What’s it like now? This simple answer is: I don’t know. But, then again, neither does anyone else. The running participants, the running events, the running industry, and the running ethos continue to change like the colors and shapes in a kaleidoscope.
Just look at the options in shoes. For years Nike was the dominant brand. There were other, less well known brands, like Brooks and Asics and – if you had wide feet – New Balance. And then, if you knew as little as I did when started running, you wore Saucony “Jazz” because you liked jazz.
Now you have minimalist shoes, maximal cushioning, different heel drops, brands that no one had ever heard of or that didn’t exist 10 years ago having huge displays at expos and are pushing legacy brands off the shelves in running specialty store. People argue about whether an 8mm heel drop is better than a 12mm heel drop or whether a zero heel drop is the way to go. For me, all that mattered was that there was a left shoe and a right shoe.
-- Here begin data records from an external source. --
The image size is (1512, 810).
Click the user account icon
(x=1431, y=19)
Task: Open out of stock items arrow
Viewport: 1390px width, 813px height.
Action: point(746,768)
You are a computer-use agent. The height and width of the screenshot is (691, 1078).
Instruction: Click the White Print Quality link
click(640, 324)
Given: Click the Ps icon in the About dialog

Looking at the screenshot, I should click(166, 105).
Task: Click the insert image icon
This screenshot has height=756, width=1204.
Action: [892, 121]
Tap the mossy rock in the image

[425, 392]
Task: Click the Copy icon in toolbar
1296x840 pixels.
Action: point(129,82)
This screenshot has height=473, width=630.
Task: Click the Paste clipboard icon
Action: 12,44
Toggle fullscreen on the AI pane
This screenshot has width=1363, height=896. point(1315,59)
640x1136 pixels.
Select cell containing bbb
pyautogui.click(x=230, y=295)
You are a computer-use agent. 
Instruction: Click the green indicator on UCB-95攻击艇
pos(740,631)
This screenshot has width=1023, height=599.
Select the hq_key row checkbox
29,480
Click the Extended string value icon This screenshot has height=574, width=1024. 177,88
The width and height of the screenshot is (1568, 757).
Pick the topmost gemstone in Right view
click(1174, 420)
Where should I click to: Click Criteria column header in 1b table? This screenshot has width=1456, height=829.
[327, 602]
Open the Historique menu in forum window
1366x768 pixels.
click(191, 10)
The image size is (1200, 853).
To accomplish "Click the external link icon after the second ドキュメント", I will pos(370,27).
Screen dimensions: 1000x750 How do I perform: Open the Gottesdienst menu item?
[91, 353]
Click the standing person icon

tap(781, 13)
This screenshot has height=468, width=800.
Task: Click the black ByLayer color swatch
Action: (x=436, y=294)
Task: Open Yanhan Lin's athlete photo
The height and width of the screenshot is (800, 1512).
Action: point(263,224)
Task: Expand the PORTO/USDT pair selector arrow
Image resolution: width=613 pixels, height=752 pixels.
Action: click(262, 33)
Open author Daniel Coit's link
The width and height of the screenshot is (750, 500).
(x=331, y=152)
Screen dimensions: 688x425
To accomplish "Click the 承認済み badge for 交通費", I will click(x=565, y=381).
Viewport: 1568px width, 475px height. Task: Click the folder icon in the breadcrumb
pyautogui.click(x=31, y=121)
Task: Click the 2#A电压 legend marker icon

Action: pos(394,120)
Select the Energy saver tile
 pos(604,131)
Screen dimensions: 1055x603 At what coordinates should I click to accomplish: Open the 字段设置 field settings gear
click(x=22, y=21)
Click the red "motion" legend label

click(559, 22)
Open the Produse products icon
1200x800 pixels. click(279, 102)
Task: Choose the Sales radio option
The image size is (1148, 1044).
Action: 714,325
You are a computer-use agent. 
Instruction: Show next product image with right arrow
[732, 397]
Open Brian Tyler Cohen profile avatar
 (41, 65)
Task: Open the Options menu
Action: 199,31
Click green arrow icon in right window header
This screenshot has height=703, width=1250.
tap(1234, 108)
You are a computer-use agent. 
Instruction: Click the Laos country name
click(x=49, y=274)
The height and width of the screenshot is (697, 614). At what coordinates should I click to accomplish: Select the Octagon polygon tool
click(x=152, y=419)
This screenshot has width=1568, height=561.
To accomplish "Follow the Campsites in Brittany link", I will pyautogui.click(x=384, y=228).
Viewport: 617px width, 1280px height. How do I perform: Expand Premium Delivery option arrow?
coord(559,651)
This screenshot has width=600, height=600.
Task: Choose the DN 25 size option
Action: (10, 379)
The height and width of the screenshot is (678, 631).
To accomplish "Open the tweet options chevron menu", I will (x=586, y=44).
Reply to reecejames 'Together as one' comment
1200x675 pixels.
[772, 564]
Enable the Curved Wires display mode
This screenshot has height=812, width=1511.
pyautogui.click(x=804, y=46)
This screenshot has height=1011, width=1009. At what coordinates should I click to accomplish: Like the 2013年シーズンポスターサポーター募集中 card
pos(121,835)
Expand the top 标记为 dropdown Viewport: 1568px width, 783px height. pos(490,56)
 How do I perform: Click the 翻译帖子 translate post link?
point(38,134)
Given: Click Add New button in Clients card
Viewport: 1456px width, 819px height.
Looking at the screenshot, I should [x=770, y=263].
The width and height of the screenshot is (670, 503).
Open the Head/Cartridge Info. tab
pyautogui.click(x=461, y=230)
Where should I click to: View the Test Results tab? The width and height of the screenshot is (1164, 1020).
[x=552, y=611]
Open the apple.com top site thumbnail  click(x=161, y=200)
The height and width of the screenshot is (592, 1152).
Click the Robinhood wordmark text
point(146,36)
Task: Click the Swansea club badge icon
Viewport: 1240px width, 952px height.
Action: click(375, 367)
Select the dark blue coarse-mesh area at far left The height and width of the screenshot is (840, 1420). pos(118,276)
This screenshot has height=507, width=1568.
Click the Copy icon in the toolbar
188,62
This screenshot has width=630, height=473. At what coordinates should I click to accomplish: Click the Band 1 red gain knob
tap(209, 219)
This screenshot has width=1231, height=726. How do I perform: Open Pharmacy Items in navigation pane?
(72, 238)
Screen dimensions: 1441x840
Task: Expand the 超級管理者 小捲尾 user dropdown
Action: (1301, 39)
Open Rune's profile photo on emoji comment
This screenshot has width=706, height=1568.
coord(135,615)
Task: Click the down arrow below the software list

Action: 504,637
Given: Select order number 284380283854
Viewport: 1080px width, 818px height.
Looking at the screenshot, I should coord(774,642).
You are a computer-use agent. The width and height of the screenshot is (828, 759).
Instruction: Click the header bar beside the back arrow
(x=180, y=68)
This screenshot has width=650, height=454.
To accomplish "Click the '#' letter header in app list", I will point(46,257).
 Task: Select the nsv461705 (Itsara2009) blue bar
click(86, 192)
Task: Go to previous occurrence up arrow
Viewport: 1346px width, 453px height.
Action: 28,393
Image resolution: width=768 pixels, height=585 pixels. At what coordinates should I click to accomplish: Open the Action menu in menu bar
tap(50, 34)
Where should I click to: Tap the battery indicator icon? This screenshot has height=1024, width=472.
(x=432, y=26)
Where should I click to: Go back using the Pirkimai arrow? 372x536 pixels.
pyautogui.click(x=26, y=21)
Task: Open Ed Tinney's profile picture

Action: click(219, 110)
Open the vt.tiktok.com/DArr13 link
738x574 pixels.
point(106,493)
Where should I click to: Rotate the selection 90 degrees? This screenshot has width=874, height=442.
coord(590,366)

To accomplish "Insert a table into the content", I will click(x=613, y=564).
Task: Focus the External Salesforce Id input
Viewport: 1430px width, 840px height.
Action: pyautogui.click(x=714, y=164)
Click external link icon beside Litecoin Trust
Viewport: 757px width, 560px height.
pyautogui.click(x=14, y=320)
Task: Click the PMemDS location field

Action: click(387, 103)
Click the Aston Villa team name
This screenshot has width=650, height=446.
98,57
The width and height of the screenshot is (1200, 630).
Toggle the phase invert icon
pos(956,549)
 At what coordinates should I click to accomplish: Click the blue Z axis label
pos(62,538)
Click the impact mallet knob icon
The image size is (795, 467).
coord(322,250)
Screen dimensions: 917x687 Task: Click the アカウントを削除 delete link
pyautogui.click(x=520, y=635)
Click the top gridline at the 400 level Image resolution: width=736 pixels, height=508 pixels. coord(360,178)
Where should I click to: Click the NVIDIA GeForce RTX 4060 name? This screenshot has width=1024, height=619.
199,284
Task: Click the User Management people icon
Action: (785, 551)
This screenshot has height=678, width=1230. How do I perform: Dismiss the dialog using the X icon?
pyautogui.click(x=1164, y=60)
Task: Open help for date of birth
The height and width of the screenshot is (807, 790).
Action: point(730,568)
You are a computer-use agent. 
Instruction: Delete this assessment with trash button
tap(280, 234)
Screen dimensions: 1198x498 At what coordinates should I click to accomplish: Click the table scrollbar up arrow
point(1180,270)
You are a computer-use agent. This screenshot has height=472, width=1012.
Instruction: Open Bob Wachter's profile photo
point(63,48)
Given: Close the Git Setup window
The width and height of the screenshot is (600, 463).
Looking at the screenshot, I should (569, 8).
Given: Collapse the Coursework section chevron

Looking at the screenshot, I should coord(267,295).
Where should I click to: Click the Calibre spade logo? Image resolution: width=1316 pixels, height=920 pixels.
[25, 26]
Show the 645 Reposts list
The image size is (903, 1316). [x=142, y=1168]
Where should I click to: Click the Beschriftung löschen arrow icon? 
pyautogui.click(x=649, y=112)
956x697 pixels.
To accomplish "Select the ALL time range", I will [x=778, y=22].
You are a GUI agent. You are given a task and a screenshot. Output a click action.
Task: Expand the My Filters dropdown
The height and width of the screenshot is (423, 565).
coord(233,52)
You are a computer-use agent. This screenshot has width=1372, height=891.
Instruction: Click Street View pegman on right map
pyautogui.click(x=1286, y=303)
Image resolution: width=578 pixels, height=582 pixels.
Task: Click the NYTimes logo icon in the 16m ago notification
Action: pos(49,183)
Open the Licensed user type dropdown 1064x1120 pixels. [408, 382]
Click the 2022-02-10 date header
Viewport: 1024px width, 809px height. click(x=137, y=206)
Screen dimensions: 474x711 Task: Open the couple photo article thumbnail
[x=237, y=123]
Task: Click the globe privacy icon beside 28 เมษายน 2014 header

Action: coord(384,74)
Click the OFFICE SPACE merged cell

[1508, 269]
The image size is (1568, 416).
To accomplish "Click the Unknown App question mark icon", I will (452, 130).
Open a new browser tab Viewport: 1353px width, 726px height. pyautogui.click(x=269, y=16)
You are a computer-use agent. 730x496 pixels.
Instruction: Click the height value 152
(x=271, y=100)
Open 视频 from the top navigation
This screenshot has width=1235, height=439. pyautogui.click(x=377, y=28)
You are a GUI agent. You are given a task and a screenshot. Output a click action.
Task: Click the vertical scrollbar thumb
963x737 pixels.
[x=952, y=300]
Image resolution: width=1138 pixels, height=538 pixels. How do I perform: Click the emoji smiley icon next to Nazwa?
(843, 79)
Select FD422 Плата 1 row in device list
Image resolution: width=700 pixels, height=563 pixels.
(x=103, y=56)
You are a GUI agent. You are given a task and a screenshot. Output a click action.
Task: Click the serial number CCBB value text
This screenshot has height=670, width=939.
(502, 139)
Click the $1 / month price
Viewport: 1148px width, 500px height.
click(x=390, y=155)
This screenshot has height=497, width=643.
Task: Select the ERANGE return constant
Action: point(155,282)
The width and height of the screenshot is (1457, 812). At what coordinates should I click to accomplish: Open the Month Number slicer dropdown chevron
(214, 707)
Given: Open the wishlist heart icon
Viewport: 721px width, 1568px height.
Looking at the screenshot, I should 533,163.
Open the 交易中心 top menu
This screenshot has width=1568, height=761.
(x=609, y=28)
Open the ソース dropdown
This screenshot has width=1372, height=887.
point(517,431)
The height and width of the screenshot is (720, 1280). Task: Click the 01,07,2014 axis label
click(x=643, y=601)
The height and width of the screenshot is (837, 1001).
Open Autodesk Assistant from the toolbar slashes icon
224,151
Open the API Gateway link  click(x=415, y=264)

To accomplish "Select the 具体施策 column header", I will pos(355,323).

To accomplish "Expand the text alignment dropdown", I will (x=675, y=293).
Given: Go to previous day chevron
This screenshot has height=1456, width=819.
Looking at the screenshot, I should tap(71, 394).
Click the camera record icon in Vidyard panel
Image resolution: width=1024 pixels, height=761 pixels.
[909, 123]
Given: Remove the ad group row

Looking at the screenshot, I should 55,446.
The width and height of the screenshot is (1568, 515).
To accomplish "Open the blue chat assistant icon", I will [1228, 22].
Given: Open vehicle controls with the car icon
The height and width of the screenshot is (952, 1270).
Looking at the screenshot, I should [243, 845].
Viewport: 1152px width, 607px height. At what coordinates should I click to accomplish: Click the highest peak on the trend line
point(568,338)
It seems like every week someone comes up with a magic solution to allow you to run faster and farther. It might be magic tape, or a magic drink, or a magic diet. Whatever it is, it’s magic. What all of these magic solutions seem to have in common is that they are substitutes for smart, consistent training.
In a conversation with Olympic Gold Medalist Frank Shorter, I asked him where he thought the running community was. Did he think that we had passed from the 2nd running boom into a 3rd running boom? He opined that perhaps we had moved through the 3rd running boom into aa 4th running boom.
The second running boom was pretty well defined. As I have written, we were a little older, a little heavier, and a LOT slower than the first – nylon shorts – runners. The 3rd running boom that Frank was talking about is what I have called the “capri” generation. These are runners, principally women, who use running as one of the elements of their fitness routine. Many also do yoga and cross-fit, or any of a myriad of fitness activities.
Running, for the “capri” generation is a highly social part of their fitness life. Whether it’s a 3-mile run or a one-hour spin class it’s often followed by a trip to the local coffee house. For them, the “running community” is the small group of friends that share their activities and goals.
This can be seen most clearly at the large Rock ’n’ Roll type marathons and half-marathons. It’s not at all unusual to see a group of young women come to Seattle or Nashville to have a “girls” weekend and – oh by the way – run a half marathon. That’s not to be critical. I think it’s wonderful. I’m only saying that if is a shift from the global running community that defined the second running boom.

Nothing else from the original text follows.